At about eight thirty the previous evening, Almotasim had come up to the ICU from surgery with the usual array of kit and tubing snaking out of his chest and throat and was extubated in short order by the night shift. This was followed by a thankfully uneventful night.
A crucial part of the training the ICHF provides its hosts goes beyond immediate issues like, Exactly how does one repair an ASD? And Just what does extubate mean and how or why is it done? Other, less obvious details – like how to manage patient lists to keep the required number of beds in the ICU open – are also important, even crucial. To perform four complex surgeries that will likely require long post-op stays in the ICU, will create a bottleneck with the limited beds available for the next day’s patients. These are the sorts of management details that can often make the difference in a successful program.
Nine days into the Benghazi mission, after a few surprises and a one-day break from surgery, the ICU was very full. So it was with great relief, both to the ICHF staff and, presumably to Almotasim, that he was ready to leave for the pediatric ward after 20 hours. Which is the goal for ICHF pioneered Fast-Track Recovery program. It is a hard and fast rule of Fast Track that no patient who could walk into the hospital leaves the ICU under anything but his own steam. If a child needs to be carried out, he isn’t ready.
The boy was still dazed from his ordeal, granted, but he got out of bed and wasn’t particularly interested in getting back in. He and Colette took a walk down the long hallway and back, at which point he picked up that he was being transferred out of the ICU. Which in and of itself was welcome news, but he grew concerned about the modest amount of swag he’d accumulated. Could he take it with him?
The ICHF nurses traditionally pack small treats for the children: coloring books, blow-ticklers, small toys for their charges. Lindy, a South African born perfusionist working in Holland, brought a bag of stuffed animals with her. Almotasim had grown attached to his lion, and who can blame him?
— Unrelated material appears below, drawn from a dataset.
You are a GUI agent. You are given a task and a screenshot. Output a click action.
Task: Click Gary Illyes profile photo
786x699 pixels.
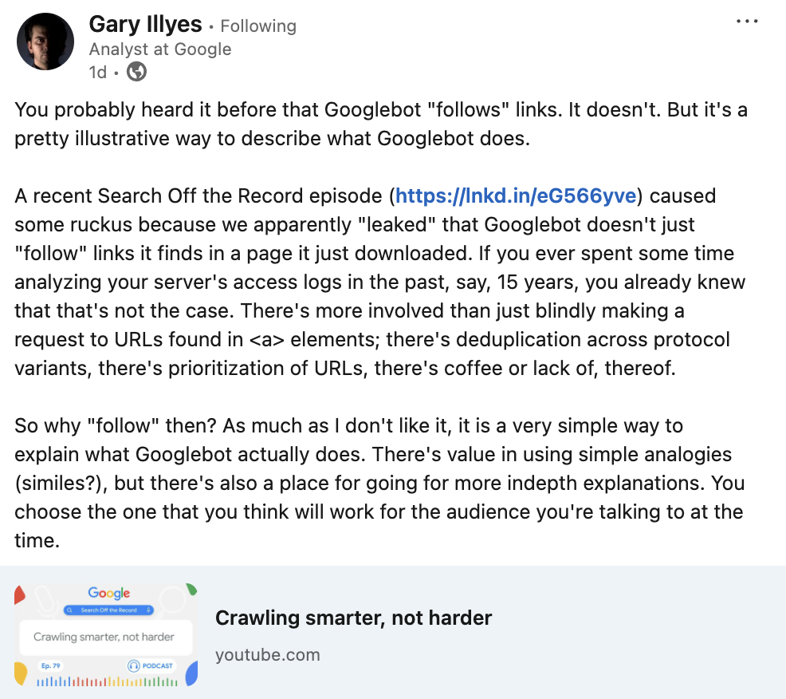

Once he’d cleared up the matter of taking his animal up to the ward, and facing the prospect of getting back into bed, the boy opted for another walk. Then he said goodbye to the other 12 year old in the ICU, with whom he’d made friends.
He went up about mid afternoon, where his cousin walked with us up to the pediatric ward – decorated with Disney characters and other American cartoons – where his parents and little brother were waiting. Almotasim was pleased to be getting out of the ICU, and a little less pleased to be getting plopped into another bed – but if it had to happen, at least he was going to have a decent roommate. He asked about getting his friend sent up to the neighboring bed. Colette said she talk to someone about it.
So what does the future hold for our friend Almotasim? He’s an active kid with a strong heart; he’s loyal to his friends – even the stuffed ones – and has the good sense stay in bed even when he doesn’t feel like it. He seems to ask for what he wants in life, and is a hair stubborn about it. Well, apart from aggravating his parents for the next few years, he’s going to be just fine.